The story notes the "reorganized" leadership. That's code for: Tom DeLay didn't get to knock heads together. Pity.

On the very same day, the U.S. Senate puts the leaders of several big oil firms on the hot seat. Here is a picture of arrogance:
Top oil industry executives on Wednesday defended record profits in the midst of high energy prices while U.S. Senators grilled them on issues such as refinery expansion and oil price-setting policy, according to a Reuters report.

By Wednesday afternoon, it remained uncertain whether the Senate hearing would result in new laws, or serve more as a forum for legislators to vent their frustrations over high gas prices.
When you add cowardice and arrogance together, what you get is disaster. Here's disaster:

Nov. 10 (Bloomberg) -- The U.S. trade deficit widened to a record $66.1 billion in September as petroleum imports surged after Hurricane Katrina disrupted production in the Gulf Coast. Exports declined by the most in four years.

The shortfall in goods and services was more than economists forecast and followed a $59.3 billion deficit in August, the Commerce Department's figures showed today. The nation imported a record $23.8 billion worth of petroleum products.

Is that too much information for you?

Here's the quick and dirty version:

1. Americans like energy. We use it like there is no tomorrow.

2. Americans have no clue as to where energy comes from.

3. Katrina and Rita knocked a big hole in the American energy system.
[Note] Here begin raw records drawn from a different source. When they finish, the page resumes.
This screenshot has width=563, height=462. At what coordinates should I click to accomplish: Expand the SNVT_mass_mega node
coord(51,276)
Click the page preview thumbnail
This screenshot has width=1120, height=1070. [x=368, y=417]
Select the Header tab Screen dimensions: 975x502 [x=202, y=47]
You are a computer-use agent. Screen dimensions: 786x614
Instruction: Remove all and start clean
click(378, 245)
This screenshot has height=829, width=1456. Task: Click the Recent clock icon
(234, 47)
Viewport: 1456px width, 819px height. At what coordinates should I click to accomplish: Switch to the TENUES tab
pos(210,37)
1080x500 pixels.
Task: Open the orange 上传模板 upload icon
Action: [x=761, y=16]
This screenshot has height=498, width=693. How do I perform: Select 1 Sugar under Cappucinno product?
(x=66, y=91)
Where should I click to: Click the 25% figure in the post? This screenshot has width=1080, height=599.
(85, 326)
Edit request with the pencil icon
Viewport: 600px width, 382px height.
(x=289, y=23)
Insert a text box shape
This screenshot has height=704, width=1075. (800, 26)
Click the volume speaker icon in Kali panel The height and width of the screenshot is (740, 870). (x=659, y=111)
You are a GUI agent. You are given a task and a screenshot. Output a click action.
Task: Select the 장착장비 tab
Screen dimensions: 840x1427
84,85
It's still broken.

4. Big Oil -- being efficient -- found a way to import supplies of gasoline and natural gas to alleviate the supply crunch, temporarily, and drive the cost back down. Oddly enough it costs less to resell the oil of OPEC and Europe than it does to refine product locally. Since a lot of facilities are off line, Big Oil costs are down. Therefore profits are up.

5. Big profits mean Americans are pissed off at Big Oil because Americans are brain dead when it comes to energy and economics.

6. The U.S. Senate knows the truth but would rather bash Big Oil in televised hearings because a) it makes PO'd voters happy and b) it sets up the possibility of new "windfall profits" taxes. Senator Porker is at his eloquent best when defending the voters back home from greedy capitalists.

7. The U.S. House of Representatives, a dysfunctional outfit if ever there was one, generally cannot find its ass with both hands, sitting down. Republicans, looking for love in all the wrong places (the media and with liberals), trash their own energy bill (including ANWAR drilling) in an effort to save a budget cutting bill that probably has no chance in hell of passage. In doing so they violated countless campaign promises to the effect that they will fix American energy policy.

8. New U.S. trade numbers show that we are setting new records for public and private debt by running up record deficits. We are exporting less because we are building less, having outsourced many jobs to foreign lands where people don't mind working an hour for an honest nickel. We are importing more. Using what for money, we have no idea. Credit? Newly created dollars backed by fake numbers? Our public debt has now gone over the $8 trillion mark. Our private debt is nearly as bad.

9. Americans, having been aroused from their reverie, are demanding hard answers to the following questions:

1. Why isn't there a CSI: Seattle?

2. Why are there so many commercials on TV?

3. If NFL cheerleaders are having sex in Florida restrooms, why can't we see a little bit of that at halftime instead of Chris Berman?

We mentioned cowardice and arrogance.

We forgot decadence.

It still adds up to an oncoming disaster, arriving in your town entirely too soon.